Più vuoto è il cervello, più lunga è la lingua

Questa vicenda parla di me, di te, di quella persona laggiù in fondo. Di chiunque. E sentirmi prendere per il culo ancora una volta da Stanlio e Ollio, uno che non sa niente e uno che fa il furbo, con quei suoi occhietti da furetto … no, non ci sto.

Lunedì sera incontro il consulente del lavoro (ragionier Fantozzi, con tutto il rispetto per il ragionier Fantozzi e per il mitologico Paolo Villaggio. Sì, lui, il sig. H del mio blog) e il nuovo AD della società. Già da me conosciuto in passato in altre vesti. Ufficio anni ’70, segretaria deferente anni ’70, loro molto anni ’70, con una bocca tesa a sputare sentenze e inanellare chicche, tipo:

  • Ma che Dott.ssa, pretende di fare causa dopo essersene andata dalla società da più di un anno? Mi creda, lei non ha alcuna speranza.
  • Doveva farsi licenziare, eh sì, io non capisco come non ha potuto farsi licenziare, allora sì poteva fare una bella causa!
  • Non vorrà mica pretendere di avere come testimoni gli attuali dipendenti della società!!! Nessuno andrà contro i titolari, se lo scordi.
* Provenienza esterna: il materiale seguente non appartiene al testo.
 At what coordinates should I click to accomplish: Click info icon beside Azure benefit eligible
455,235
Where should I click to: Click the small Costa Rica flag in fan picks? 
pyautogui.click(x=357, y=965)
Quello che ho pensato di più, oltre a adesso mi alzo, adesso mi alzo, adesso mi alzo: criminali. Bestie. Manipolatori. Falsi ipocriti. E altre cose meno fini che non posso scrivere.

Sono stanca, sono svuotata. Non è una bella sensazione, prima delle vacanze di fine anno.

A proposito, auguri a tutti voi. Arrivederci a gennaio. Più contenta di così non posso essere.